La aparición de Zelenski en Kupiansk, una ciudad ucraniana que el alto mando ruso alega haber conquistado, algo que incluso sus propios corresponsales de guerra niegan, ha sido un golpe duro para Moscú. Siguiendo el guion, el presentador del evento insistió en que el vídeo era falso, mientras Putin recordaba que el presidente ucraniano era actor antes de dedicarse a la política.
“Zelenski es un artista talentoso, lo digo sin ninguna ironía”, declaró Putin poco después de que la televisión estatal rusa mostrara una supuesta pregunta enviada a él que sonaba a deseo en el Kremlin: “¿Por qué no han liquidado a Zelenski hasta ahora?”.
“Conduzco de incógnito”
Putin aborda en estas conferencias una variedad de temas, desde la guerra hasta su vida personal, aunque algunas de sus declaraciones son difíciles de creer. Cada uno de sus actos cuenta con un gran despliegue de seguridad, y cada vez que se dirige al Kremlin, sus fuerzas de seguridad cortan el centro de la capital y interrumpen el internet. Sin embargo, el dirigente aseguró este viernes que le gusta “conducir él mismo de incógnito, sin escolta y sin policía de tráfico, para ver qué sucede en los barrios de Moscú”.
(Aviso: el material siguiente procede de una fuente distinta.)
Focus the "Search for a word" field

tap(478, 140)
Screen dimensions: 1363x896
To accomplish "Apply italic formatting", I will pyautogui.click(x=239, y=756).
La primera Línea Directa de Putin tuvo lugar en 2001. El líder solo se la ha saltado durante su invasión a Ucrania en 2022, cuando se dio cuenta de que su operación militar especial no iba “según lo planeado”, como él mismo afirmaba en ese entonces.
Este evento es una “rueda de prensa” que combina preguntas filtradas de periodistas y ciudadanos. Putin aborda una amplia gama de temas en este contexto informal; sin embargo, es significativo que este año haya decidido no presentarse ante la Asamblea Federal para discutir el estado de la nación, como exige la constitución rusa. El régimen de Putin ha dejado de lado los últimos formalismos democráticos en un camino que ya no tiene retorno.
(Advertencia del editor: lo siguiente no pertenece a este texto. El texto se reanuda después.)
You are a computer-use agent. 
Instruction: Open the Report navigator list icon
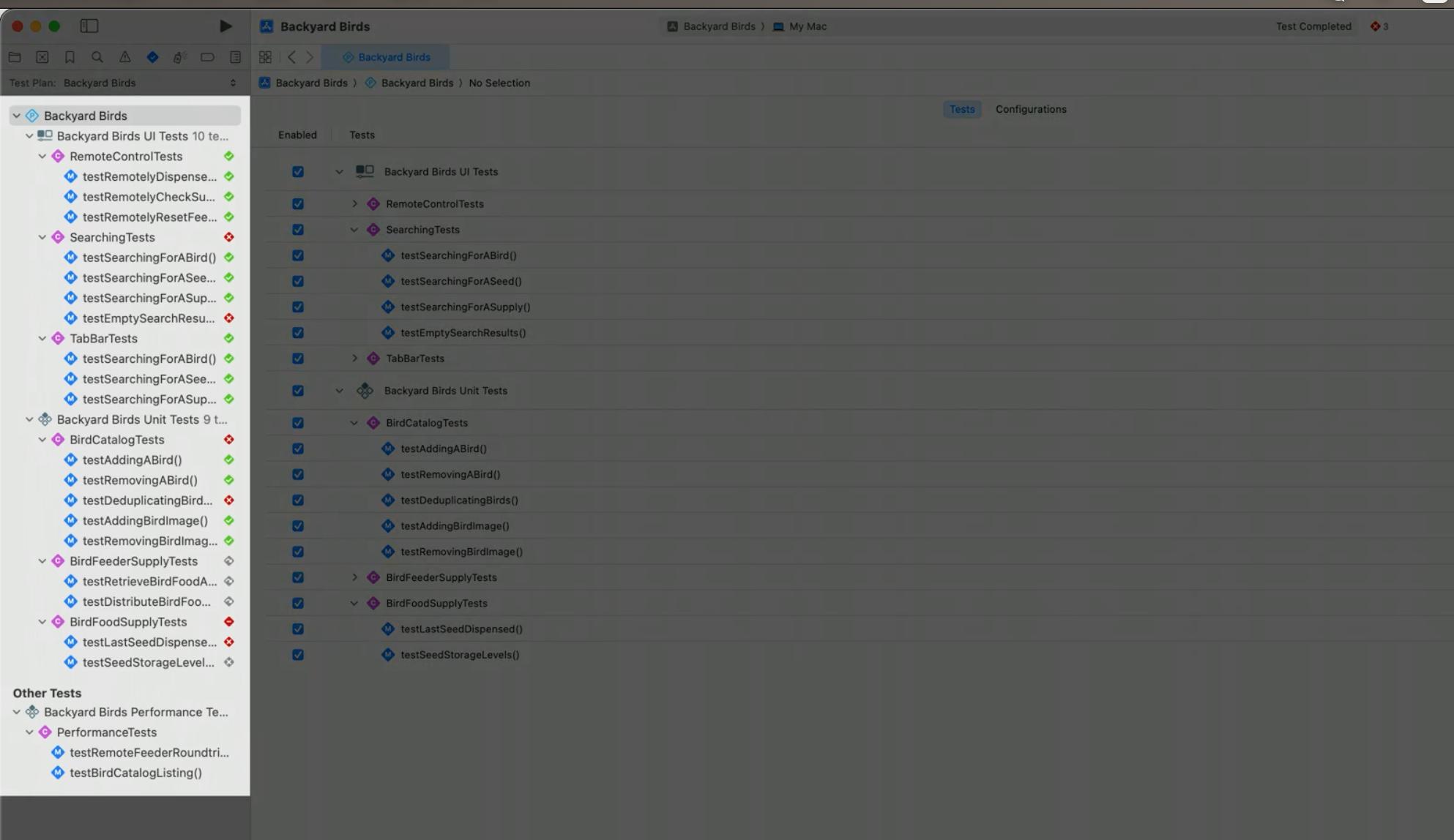click(x=234, y=57)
Esta semana, el presidente ruso se refirió a los líderes de los países europeos como “cerditos”, un término sorprendente dado que suele ser más comedido que los halcones del Kremlin al dirigirse a sus rivales. “Me refería a un grupo indefinido de personas en el sentido jurídico; normalmente no me permito ese tipo de declaraciones sobre individuos específicos”, matizó este viernes.
El líder ruso, que acusa a Europa de “degenerada” por apoyar a la minoría LGTB, también defendió los matrimonios infantiles en las regiones del sur de Rusia. “Los pueblos del Cáucaso tienen una excelente tradición, casan a sus niños a una edad temprana. Deberíamos seguir su ejemplo”, declaró el supuesto defensor de los valores tradicionales.
Putin confía en que las finanzas de su Gobierno aún puedan sostener el esfuerzo bélico a pesar de la crisis que afecta a la industria civil. “El déficit presupuestario federal es del 2,6% del producto interno bruto, pero el próximo año esperamos que sea del 1,6%, y en los próximos tres años no debería superar el 1,5%”, afirmó el presidente ruso.
Su gobierno ha planeado una subida generalizada de impuestos a partir de 2026, y su banco central trabaja para mantener controlada una inflación que ha aumentado, superando los incrementos salariales. Según Putin, la inflación oficial rondará el 5,8% a finales de año. El presidente de la Asociación de Bancos de Rusia, Gareguín Tosunián, estimó hace aproximadamente un mes que está cerca del 15%.
El debate europeo sobre el futuro de los activos rusos congelados también estuvo presente en el evento. Aunque la Unión Europea decidió finalmente financiar su apoyo a Ucrania mediante eurobonos y no con los fondos bloqueados, Putin expresó su descontento por los 210.000 millones de euros fuera de su alcance para financiar su invasión.
“Robo no es el término correcto. Robo es el sustracción clandestina de la propiedad, pero aquí intentan hacerlo de manera abierta. Es un saqueo”, opinó el dirigente de un país que ha confiscado cientos de empresas, varias de ellas occidentales.